The natural, expected and certain outcome of too little prospecting is too few opportunities. A shallow pipeline or one full of non-opportunities is a recipe for failure. An opportunity-starved sales organization is a shrinking sales organization. Salespeople and sales organizations create opportunities.

3. Too few won deals 

Too little prospecting and too few opportunities leads to too few won deals. You aren't going to grow or succeed without winning new deals. An organization that isn't good at prospecting or creating opportunities is one that also isn't very good at winning. They don't get to play enough to be good at the game. You must win deals.

4. Too few orders

Too few deals, too few orders. If you aren't selling, they aren't buying. You need clients to place orders.

5. Too little accountability 

Why is there too little prospecting, too few opportunities, too few lost deals and too few orders? Too little accountability. We look at reports instead of taking reports. We allow people to work from home and we leave them alone. We find work to keep us busy so we don't have to see what isn't being done. Results improve when people are accountable for producing them.

6. Too little leadership 

Why no accountability? Too little leadership? A leader ensures that the actions necessary to generate results are being effectively taken. Without leadership, people and organizations drift. A sales force must be led if it is to succeed.

7. Too little purpose 

The leader provides an organization with purpose.
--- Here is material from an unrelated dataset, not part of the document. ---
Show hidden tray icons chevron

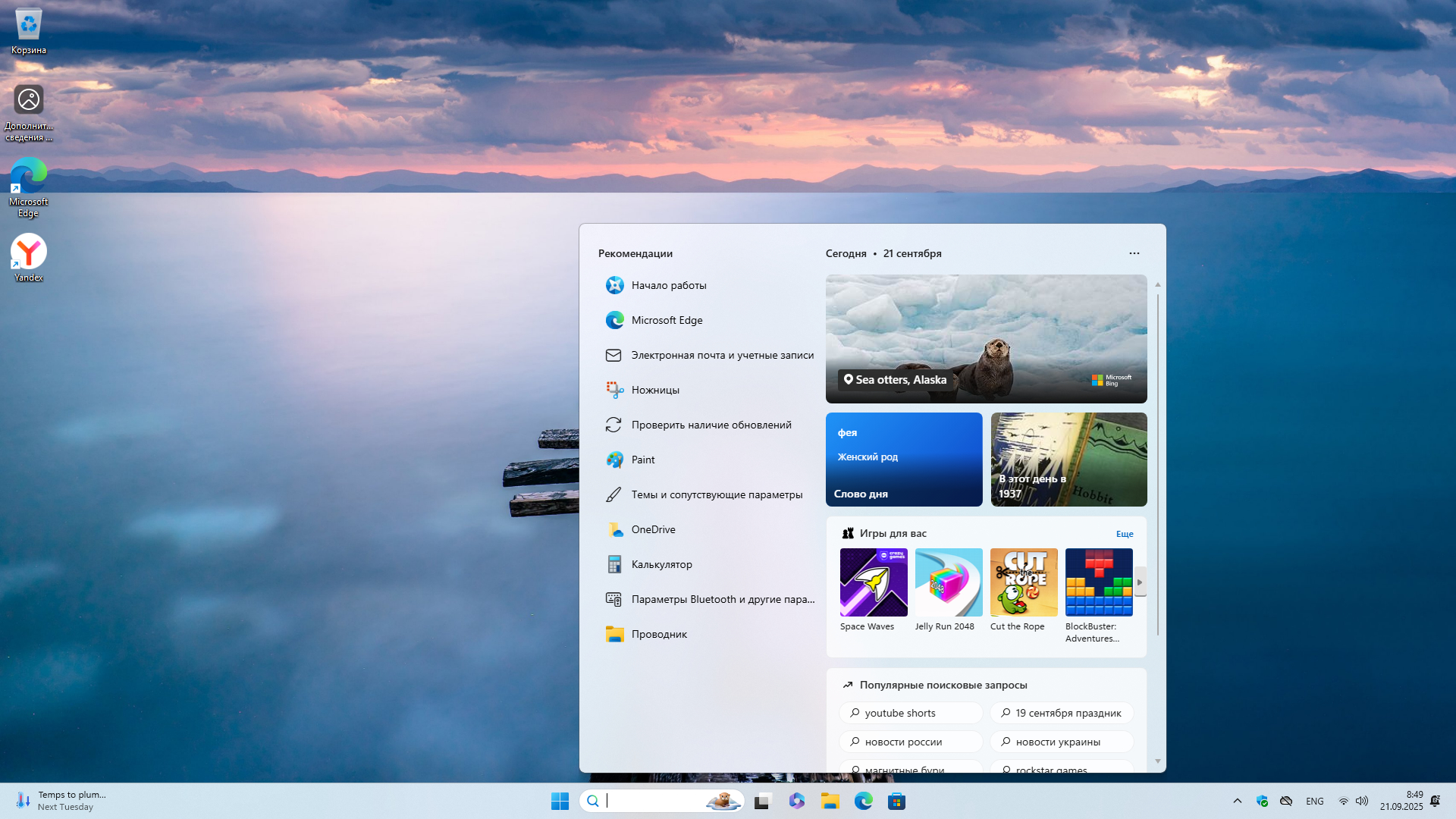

A leader frames the work so that the people she leads understand why it is meaningful work and how its makes a difference. Quarterly earnings and shareholder value aren't inspiring to anyone but the few people who stand to gain by those metrics. You get the outcomes when you put people first. Give me a reason to believe.

8. Too little joy 

If there is no joy in work, then you are not going to produce the results of which you are capable. As a leader, you will never help an organization reach its full potential if work is a place that people go to have their souls crushed out of them. Any human endeavor can be infused with joy or fear. Make work play.

9. Too little coaching

Too much managing. Too much telling. Nowhere near enough building empowered individual actors. No evidence of people being notched up and given greater challenges as they grow. Massive neglect of high potentials, and those who are struggling. Everyone deserves a coach because everyone needs one.

The best sales professional in the world will find it difficult to succeed if these nine deficiencies exist in their organization. In the end, it is about leadership and making sure that your sales team doesn't have to swim upstream because of their own organization's deficiencies.